→ **WRITTEN INSTRUCTION 1**
According to the dieting passage, which two widows are compared in the question of who has it hardest?

Diets of any kind are very difficult to sustain, so one is bound to have the odd bad day here and there where one slips up. Particularly when it's reached a critical length. That doesn't mean the entire diet's ruined or that he doesn't to become slimmer because he's just had a night of helplessly howling his face off. The REASON why he howled his face off is because he's got this attitude:

 

"I can't eat cream cakes so that means I can't go the bakery and I can't even EAT FULL-STOP". And from this, you're concluding he doesn't want to lose weight predominantly for his own gain despite when 'own gain' includes gaining a new relationship - but with a certain non-stranger. Cos he certainly ain't doing it for his neighbour's benefit, and nor is he just for hers where he himself would rather not.

 

And beneath that, what I understand you to actually be saying is, If Rock were moving on towards or [c] he'd find it easier than moving fowards towards [a] (.... aka "Awww - too much like hard work - f*ck 'er and chuck 'er").

 

Answer: Yes he would and No he wouldn't. No he wouldn't and Yes he would. It's like that question over who has it hardest: the widow who got to share 50 long years with her husband before he died or the widow who'd only got to spend 2 yrs with her new husband before he died.

→ **WRITTEN INSTRUCTION 2**
Reproduce the stretch of the listing from the line containing "Where should I click to: Open the Questionnaire" through the line containing "pos(523,13)", substituting "Properties" for "Inspector" and leaving everything else unchanged. Give only those lines.

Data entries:
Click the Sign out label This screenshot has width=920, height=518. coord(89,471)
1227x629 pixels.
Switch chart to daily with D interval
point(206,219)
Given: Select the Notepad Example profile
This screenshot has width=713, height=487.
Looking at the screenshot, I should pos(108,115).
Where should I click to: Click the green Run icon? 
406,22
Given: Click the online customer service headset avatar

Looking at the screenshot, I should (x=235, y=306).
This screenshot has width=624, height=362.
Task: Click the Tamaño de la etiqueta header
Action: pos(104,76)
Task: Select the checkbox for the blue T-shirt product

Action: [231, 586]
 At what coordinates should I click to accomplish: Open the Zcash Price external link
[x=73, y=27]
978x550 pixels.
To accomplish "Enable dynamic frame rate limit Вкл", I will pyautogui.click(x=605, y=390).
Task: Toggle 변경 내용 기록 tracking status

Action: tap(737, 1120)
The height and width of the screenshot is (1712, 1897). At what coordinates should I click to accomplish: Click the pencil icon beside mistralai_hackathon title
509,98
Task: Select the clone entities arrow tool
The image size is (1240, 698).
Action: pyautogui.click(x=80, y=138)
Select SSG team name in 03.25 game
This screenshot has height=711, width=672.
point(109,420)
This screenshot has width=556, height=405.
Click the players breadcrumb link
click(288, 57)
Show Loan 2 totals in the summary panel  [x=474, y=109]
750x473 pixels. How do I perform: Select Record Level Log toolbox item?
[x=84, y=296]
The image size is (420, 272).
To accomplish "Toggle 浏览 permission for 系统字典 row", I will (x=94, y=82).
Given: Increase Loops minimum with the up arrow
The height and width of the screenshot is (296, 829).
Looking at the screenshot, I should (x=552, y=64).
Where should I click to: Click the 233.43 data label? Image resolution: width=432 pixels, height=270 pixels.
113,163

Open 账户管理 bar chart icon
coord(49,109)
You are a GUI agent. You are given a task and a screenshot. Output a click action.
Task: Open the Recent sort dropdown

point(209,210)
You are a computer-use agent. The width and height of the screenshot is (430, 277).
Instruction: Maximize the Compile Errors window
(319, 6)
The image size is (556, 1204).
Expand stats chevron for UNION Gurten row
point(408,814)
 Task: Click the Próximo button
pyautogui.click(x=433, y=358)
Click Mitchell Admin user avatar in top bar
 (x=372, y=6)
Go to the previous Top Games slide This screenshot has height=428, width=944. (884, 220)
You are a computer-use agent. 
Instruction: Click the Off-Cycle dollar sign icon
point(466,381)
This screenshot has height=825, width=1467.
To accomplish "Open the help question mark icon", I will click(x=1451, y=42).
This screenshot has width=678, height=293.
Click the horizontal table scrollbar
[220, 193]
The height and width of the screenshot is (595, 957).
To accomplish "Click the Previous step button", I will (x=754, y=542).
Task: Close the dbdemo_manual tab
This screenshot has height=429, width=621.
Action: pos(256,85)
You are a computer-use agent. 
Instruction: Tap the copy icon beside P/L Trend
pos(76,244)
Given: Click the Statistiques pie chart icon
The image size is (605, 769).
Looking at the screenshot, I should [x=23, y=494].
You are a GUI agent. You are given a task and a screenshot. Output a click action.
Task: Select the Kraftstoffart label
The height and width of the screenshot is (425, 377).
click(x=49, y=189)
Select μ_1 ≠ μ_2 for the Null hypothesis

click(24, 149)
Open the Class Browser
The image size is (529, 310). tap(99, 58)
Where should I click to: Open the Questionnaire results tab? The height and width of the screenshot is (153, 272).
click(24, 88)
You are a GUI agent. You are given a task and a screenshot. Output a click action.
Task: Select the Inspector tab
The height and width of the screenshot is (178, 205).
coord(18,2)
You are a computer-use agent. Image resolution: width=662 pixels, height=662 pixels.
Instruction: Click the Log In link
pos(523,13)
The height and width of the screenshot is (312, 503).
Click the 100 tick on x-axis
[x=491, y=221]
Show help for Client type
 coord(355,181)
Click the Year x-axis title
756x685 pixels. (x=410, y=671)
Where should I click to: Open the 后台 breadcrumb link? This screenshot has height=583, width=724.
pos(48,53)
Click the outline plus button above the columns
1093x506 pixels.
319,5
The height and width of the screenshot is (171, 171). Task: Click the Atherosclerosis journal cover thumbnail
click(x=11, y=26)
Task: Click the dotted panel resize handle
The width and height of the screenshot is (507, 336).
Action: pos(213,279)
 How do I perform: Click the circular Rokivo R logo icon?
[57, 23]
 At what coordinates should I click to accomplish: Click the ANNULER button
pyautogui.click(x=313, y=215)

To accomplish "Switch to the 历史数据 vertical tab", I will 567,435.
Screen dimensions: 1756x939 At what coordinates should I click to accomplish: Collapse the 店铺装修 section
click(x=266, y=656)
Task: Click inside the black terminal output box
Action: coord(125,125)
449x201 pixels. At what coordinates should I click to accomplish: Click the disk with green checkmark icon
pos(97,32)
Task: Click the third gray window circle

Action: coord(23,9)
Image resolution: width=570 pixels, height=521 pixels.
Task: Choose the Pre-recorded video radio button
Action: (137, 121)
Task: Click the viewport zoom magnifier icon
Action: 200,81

→ **COMPLETE RESPONSE 1**
The widow who shared 50 long years with her husband before he died, and the widow who had only 2 years with her new husband before he died.

→ **COMPLETE RESPONSE 2**
Where should I click to: Open the Questionnaire results tab? The height and width of the screenshot is (153, 272).
click(24, 88)
You are a GUI agent. You are given a task and a screenshot. Output a click action.
Task: Select the Properties tab
The height and width of the screenshot is (178, 205).
coord(18,2)
You are a computer-use agent. Image resolution: width=662 pixels, height=662 pixels.
Instruction: Click the Log In link
pos(523,13)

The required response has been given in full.